Input data Start Marker
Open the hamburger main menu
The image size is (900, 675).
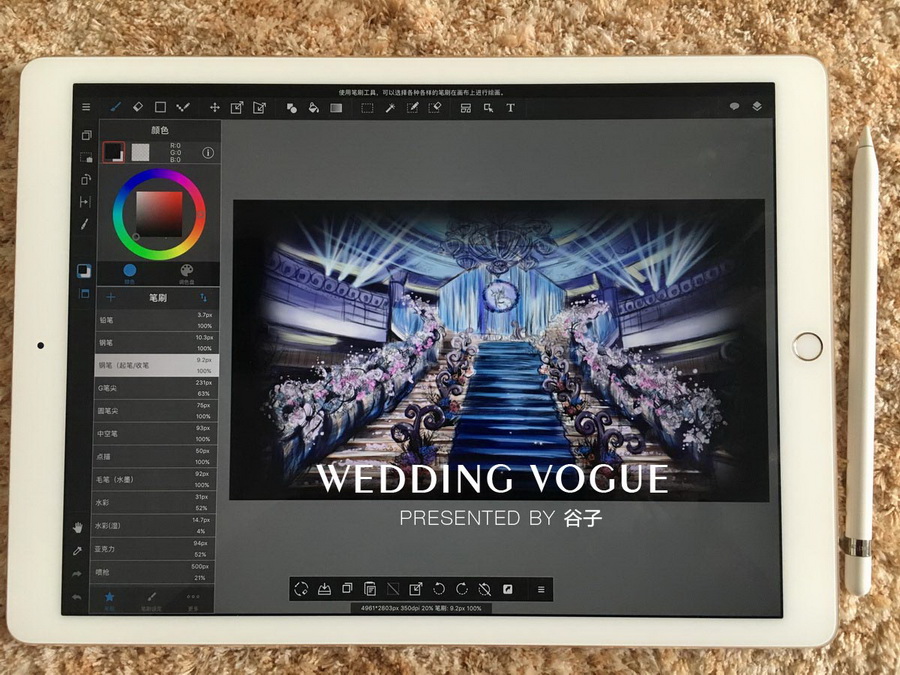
Input data End Marker
Input data Start Marker
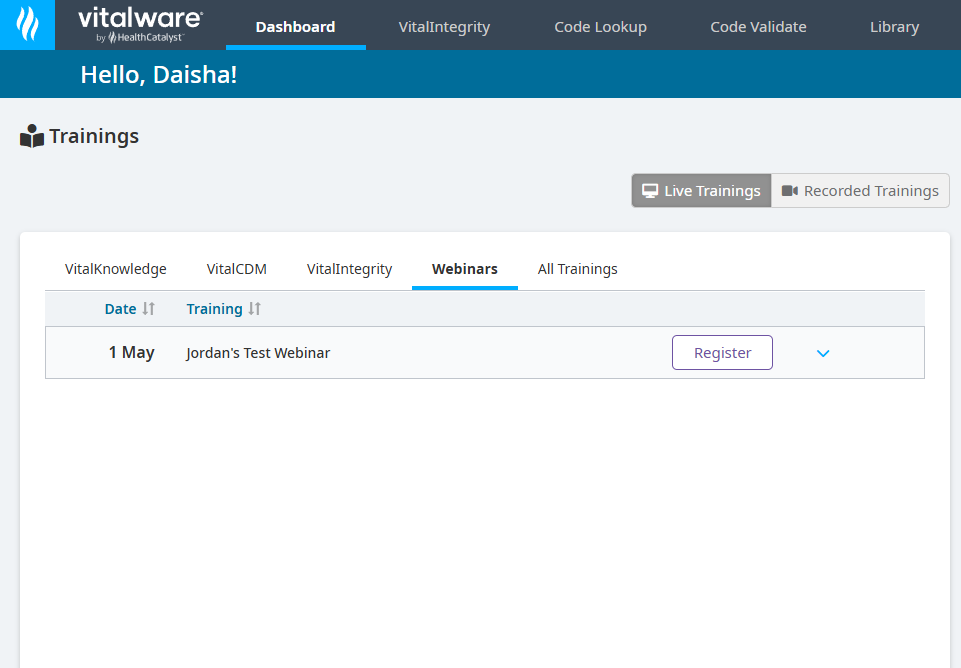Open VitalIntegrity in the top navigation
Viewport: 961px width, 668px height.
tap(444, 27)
Input data End Marker
Input data Start Marker
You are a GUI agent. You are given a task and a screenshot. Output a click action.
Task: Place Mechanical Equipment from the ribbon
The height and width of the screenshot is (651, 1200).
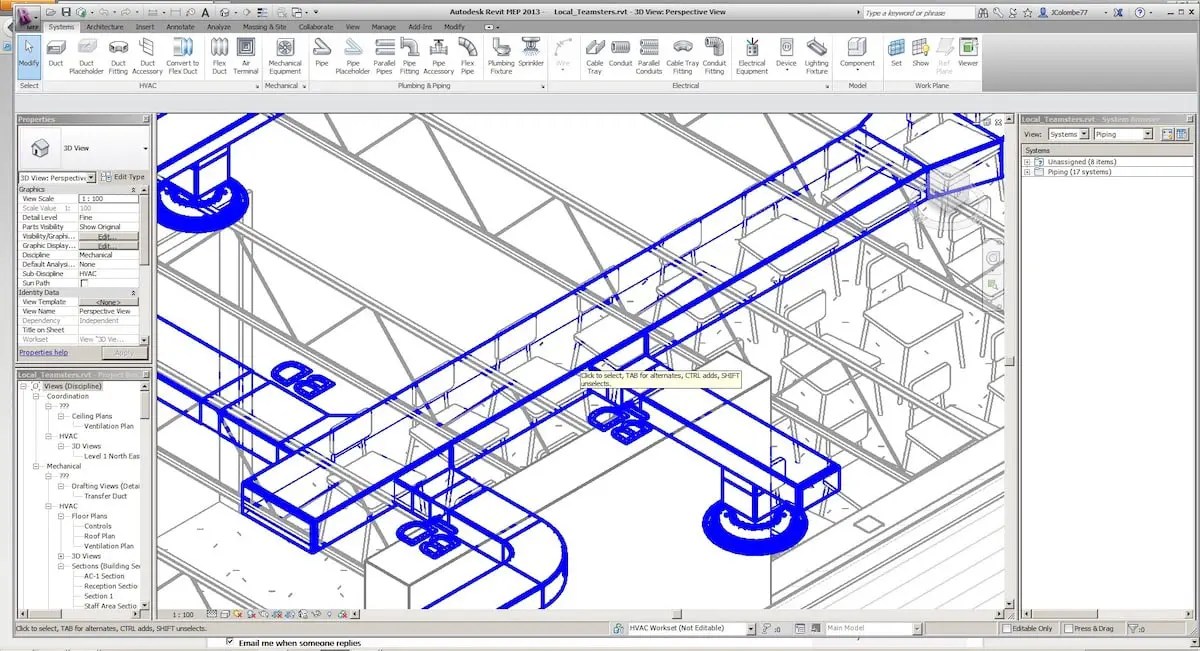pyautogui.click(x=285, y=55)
Input data End Marker
* Requirement:
Using the listing above, return word for word each line from the one that has "Open the hamburger main menu" through the one that has "The image size is (900, 675).", and no line outside that range.

* Solution:
Open the hamburger main menu
The image size is (900, 675).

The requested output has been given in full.